(Pixel coordinate grounding data)
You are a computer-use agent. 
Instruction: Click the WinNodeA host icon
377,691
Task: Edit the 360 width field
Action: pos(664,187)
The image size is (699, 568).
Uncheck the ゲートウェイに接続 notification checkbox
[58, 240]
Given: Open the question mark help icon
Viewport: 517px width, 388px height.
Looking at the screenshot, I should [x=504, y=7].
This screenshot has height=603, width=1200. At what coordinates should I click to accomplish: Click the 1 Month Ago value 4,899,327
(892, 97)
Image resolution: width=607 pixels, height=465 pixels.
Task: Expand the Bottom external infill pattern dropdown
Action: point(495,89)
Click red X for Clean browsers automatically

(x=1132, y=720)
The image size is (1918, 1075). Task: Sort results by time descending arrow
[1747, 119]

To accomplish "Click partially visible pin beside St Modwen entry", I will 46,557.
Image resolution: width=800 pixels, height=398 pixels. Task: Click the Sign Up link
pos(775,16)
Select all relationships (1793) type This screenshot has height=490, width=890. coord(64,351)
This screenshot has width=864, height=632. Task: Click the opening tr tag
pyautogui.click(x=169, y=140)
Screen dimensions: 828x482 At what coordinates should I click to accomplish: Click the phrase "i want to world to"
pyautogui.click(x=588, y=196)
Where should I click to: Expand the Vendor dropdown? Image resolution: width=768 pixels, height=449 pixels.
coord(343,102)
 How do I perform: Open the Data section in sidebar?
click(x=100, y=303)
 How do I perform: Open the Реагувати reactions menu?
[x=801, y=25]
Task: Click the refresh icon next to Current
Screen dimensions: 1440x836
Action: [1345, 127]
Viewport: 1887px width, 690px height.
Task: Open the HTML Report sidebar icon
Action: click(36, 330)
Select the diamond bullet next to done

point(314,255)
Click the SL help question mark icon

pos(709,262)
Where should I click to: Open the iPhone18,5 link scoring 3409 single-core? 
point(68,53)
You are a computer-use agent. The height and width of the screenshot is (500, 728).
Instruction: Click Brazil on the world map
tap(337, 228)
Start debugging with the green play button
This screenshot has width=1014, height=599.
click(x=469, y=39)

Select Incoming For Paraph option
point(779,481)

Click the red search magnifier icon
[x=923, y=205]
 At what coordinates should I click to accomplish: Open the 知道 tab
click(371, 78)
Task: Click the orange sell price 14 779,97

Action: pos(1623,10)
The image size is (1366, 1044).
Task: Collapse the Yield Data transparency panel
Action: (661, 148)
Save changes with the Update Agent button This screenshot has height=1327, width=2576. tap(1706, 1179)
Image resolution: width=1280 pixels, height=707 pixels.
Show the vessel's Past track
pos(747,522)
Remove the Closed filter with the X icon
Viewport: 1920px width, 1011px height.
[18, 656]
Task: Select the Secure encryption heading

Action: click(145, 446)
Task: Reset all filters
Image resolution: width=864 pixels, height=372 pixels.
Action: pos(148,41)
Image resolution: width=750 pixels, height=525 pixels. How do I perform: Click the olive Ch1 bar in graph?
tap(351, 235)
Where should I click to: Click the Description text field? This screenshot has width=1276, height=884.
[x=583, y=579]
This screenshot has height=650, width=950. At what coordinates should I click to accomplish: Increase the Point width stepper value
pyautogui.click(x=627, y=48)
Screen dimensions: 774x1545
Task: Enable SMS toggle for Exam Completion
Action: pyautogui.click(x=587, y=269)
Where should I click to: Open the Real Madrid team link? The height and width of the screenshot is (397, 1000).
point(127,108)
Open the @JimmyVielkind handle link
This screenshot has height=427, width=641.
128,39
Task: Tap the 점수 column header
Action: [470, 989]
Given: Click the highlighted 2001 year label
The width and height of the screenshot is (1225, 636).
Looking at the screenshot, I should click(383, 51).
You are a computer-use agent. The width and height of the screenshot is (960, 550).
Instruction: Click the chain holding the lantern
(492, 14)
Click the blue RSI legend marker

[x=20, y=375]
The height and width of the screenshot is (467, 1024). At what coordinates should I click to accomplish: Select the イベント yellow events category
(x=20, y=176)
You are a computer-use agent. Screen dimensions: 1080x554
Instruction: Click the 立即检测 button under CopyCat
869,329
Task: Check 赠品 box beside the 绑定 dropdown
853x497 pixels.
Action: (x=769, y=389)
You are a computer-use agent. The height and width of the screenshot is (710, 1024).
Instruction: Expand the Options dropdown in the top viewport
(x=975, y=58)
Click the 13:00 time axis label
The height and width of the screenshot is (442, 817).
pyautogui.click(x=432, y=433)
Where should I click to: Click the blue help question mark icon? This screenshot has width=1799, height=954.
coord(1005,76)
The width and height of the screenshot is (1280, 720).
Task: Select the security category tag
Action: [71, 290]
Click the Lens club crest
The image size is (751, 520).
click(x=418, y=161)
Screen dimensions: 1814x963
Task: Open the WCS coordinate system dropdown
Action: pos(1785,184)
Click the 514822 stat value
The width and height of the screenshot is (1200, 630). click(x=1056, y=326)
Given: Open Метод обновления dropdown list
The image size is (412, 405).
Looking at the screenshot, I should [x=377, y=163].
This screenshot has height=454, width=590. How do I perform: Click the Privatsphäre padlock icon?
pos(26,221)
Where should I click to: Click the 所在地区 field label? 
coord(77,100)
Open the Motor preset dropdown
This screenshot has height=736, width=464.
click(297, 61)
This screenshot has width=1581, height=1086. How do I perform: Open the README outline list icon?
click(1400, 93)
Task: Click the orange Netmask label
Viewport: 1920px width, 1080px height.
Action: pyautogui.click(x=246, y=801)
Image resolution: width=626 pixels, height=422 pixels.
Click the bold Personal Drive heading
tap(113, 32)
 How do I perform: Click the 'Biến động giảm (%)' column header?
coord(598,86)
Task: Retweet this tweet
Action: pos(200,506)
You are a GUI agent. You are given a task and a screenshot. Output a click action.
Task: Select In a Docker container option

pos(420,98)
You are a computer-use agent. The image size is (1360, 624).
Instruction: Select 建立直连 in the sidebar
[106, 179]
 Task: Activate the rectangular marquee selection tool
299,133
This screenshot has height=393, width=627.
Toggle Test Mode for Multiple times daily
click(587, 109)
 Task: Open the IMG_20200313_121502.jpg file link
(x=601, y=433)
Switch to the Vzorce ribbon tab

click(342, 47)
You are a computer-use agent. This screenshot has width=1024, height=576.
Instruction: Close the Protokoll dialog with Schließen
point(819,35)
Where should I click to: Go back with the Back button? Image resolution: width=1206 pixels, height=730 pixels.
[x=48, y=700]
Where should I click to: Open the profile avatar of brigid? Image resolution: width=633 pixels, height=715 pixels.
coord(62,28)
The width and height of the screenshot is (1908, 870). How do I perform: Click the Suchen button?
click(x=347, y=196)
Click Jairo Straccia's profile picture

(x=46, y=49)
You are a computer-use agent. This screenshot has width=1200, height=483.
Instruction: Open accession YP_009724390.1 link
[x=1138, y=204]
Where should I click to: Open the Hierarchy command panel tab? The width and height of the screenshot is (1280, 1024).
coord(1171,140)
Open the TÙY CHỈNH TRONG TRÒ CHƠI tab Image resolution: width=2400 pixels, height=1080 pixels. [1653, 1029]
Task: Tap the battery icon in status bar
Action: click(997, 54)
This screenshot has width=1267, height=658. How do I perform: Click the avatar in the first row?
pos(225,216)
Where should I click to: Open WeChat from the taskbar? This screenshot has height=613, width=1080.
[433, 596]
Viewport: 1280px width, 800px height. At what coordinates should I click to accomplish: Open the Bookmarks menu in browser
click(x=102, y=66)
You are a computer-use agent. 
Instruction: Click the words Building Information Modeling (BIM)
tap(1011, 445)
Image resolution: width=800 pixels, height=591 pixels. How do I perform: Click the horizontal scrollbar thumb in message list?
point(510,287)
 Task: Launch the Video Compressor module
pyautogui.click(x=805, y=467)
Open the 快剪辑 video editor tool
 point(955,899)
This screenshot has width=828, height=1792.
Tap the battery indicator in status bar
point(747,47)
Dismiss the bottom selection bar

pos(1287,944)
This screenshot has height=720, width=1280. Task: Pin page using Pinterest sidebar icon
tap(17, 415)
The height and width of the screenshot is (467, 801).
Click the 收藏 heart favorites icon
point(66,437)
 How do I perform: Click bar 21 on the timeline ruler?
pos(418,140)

▸ **Prompt**
In the records above, which lines hold the string "beside"? Copy each one.

▸ **Written solution**
To accomplish "Click partially visible pin beside St Modwen entry", I will 46,557.
Task: Check 赠品 box beside the 绑定 dropdown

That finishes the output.